::: Raw data

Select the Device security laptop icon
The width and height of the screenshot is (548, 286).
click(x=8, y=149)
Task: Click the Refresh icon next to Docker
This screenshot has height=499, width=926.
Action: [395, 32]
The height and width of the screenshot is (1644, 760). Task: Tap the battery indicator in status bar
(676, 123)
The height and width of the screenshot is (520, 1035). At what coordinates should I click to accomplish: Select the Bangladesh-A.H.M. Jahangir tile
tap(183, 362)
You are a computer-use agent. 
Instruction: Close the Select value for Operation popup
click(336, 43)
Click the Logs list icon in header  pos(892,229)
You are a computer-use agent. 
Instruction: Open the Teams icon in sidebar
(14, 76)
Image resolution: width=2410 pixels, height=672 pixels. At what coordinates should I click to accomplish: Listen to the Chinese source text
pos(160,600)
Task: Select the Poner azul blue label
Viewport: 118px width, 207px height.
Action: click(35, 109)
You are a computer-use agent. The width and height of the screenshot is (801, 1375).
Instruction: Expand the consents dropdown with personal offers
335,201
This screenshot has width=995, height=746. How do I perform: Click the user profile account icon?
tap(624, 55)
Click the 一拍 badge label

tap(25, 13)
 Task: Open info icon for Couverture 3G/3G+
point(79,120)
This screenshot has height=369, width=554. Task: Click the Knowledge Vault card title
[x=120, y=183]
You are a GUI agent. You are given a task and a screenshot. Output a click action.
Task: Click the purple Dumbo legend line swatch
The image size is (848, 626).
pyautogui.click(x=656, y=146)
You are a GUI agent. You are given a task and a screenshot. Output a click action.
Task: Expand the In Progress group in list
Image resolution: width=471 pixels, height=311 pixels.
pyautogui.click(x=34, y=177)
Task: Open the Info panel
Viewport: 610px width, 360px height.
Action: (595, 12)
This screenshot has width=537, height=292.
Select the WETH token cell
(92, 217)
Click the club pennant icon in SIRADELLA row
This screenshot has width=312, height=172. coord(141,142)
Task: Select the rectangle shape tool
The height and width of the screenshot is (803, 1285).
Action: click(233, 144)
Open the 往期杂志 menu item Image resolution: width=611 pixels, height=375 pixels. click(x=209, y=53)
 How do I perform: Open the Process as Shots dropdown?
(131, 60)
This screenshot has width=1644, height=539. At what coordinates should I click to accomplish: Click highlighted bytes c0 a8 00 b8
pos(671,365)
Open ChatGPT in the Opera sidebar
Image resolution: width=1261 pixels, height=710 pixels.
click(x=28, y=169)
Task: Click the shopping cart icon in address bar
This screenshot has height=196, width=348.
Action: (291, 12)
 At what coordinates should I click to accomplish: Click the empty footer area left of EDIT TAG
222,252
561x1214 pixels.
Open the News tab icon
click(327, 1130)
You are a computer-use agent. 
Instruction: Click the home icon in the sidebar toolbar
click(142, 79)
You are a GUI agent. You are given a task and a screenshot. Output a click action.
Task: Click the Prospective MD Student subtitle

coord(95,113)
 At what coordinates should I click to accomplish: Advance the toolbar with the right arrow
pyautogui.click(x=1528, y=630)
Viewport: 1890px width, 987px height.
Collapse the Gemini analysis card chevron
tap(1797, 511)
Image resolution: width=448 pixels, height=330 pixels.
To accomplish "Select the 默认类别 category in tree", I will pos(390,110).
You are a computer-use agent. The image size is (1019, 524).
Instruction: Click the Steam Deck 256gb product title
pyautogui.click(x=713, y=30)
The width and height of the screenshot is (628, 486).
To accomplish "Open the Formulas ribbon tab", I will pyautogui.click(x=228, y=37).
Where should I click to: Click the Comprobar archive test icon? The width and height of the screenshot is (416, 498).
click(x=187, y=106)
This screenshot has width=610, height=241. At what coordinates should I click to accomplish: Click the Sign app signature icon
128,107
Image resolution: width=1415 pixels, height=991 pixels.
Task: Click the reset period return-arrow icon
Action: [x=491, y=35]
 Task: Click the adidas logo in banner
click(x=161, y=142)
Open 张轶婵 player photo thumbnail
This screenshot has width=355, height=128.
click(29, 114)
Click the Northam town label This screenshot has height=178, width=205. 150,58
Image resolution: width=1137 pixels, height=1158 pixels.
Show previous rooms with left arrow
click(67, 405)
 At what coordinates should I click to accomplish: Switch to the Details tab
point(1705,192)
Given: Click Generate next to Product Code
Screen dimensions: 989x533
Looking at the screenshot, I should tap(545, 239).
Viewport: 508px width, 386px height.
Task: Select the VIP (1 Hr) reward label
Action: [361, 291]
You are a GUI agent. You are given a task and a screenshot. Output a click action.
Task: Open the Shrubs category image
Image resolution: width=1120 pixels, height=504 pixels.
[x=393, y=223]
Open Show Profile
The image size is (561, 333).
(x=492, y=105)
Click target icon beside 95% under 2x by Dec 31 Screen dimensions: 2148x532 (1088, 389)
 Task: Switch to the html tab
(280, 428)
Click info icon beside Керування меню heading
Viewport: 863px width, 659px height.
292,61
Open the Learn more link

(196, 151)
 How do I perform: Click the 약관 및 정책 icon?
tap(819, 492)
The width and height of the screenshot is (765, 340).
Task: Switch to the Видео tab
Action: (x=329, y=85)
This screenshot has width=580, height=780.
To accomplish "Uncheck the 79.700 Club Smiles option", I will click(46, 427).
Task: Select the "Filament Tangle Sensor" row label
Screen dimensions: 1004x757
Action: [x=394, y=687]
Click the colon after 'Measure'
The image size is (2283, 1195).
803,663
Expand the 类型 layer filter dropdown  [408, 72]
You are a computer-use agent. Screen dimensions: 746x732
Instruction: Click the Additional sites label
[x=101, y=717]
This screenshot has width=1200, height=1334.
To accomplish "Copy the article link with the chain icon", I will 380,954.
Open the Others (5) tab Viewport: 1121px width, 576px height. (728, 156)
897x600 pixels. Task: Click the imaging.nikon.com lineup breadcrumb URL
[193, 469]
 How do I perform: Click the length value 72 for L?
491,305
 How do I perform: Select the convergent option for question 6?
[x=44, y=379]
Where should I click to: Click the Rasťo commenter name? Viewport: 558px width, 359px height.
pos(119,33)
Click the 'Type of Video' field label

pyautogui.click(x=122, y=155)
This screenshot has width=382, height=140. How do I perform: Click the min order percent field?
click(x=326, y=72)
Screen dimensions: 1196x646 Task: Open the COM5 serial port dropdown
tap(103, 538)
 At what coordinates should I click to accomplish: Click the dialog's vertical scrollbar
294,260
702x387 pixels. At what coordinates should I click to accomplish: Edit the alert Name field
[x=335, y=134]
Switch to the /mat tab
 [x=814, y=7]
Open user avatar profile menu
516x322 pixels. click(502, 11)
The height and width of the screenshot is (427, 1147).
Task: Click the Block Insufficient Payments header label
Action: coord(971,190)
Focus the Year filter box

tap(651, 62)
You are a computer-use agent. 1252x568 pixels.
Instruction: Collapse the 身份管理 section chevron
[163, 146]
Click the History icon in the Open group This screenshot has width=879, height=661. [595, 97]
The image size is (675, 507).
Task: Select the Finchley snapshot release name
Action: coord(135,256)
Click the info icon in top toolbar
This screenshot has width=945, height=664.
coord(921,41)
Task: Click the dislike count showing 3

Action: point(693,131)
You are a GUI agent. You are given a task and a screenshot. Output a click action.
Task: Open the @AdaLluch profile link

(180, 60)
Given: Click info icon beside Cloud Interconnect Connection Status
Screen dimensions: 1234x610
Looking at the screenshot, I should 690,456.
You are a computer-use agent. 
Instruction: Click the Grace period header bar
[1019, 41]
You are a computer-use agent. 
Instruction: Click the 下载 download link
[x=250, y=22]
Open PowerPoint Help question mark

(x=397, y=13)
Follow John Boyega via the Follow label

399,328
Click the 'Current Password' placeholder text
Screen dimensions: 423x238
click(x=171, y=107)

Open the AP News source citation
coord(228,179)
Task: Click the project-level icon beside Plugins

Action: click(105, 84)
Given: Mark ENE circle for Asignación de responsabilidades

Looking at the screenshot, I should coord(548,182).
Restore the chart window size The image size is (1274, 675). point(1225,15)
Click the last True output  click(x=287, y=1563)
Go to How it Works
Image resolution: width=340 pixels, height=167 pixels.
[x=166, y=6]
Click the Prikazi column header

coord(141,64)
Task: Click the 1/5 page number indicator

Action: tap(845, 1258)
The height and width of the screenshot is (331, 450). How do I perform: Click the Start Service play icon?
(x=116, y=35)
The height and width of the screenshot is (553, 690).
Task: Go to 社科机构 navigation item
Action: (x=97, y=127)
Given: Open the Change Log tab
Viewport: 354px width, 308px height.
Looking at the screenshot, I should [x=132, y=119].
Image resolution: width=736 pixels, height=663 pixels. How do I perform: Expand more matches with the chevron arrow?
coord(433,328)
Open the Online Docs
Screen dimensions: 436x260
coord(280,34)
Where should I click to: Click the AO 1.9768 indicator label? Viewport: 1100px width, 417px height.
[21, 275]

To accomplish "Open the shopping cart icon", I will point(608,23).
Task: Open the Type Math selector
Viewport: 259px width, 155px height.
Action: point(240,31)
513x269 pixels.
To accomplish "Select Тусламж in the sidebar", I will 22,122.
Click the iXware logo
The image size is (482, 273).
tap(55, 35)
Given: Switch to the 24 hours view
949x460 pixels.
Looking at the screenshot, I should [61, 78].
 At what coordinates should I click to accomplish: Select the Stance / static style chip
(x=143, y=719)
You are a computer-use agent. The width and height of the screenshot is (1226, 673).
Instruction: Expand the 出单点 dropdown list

::::::

Goal of the exercise: In the lines above, spot each one that contains the word "category" and copy it.

Exercise response:
To accomplish "Select the 默认类别 category in tree", I will pos(390,110).
Task: Open the Shrubs category image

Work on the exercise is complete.